Professor

Benjamin Widom

Cornell University
Chemist; Educator
Area
Mathematical and Physical Sciences
Specialty
Chemistry
Elected
1979

Benjamin Widom is the Goldwin Smith Professor of Chemistry Emeritus at Cornell University. He served as Chairman of the Department of Chemistry from 1978 to 1981. He is known for his work toward understanding the properties of substances near the critical point—the point at which two phases of the substance (water and water vapor, for example) lose their distinguishing features and behave as one, or at a tricritical point, where it is three previously distinct phases that lose their separate identities. In the 1960s, Widom derived so-called scaling relations, accounting for critical- point anomalies seen in experiments.
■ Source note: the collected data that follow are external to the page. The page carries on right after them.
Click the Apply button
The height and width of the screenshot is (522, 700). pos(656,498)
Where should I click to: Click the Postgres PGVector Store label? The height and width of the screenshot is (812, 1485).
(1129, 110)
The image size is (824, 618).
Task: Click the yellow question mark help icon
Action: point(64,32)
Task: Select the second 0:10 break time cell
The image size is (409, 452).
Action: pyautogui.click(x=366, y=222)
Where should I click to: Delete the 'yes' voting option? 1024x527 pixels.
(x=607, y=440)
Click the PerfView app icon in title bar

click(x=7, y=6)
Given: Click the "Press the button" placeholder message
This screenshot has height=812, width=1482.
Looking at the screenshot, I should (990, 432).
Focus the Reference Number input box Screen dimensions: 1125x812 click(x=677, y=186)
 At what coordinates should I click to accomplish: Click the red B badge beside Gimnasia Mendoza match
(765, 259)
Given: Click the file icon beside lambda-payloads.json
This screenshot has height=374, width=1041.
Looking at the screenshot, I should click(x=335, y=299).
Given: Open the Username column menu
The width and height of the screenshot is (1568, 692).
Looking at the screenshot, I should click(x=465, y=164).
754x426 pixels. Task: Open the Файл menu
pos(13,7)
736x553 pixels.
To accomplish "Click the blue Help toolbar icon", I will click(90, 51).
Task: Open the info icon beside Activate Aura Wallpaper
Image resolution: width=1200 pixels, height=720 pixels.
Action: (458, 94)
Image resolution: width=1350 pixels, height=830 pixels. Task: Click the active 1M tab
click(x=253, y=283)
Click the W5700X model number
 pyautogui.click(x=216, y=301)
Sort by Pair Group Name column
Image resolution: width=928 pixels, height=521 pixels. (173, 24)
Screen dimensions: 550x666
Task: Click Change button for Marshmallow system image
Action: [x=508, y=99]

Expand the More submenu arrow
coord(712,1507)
His work is recognized as an important precursor to the renormalization-group theory of critical phenomena, for which Cornell colleague Kenneth Wilson was awarded the 1982 Nobel Prize in physics. Widom's potential-distribution theory, which allows researchers to calculate a fluid's chemical potential through computer simulation, was a major advance in the theory of fluids. He has also pioneered work on the structure and tension (surface tension) of the interface between two phases. More recently, he has extended that work to include line tension, which is the tension of the line at which three phases meet. Widom has received honorary doctorates from the University of Chicago and the University of Utrecht in the Netherlands.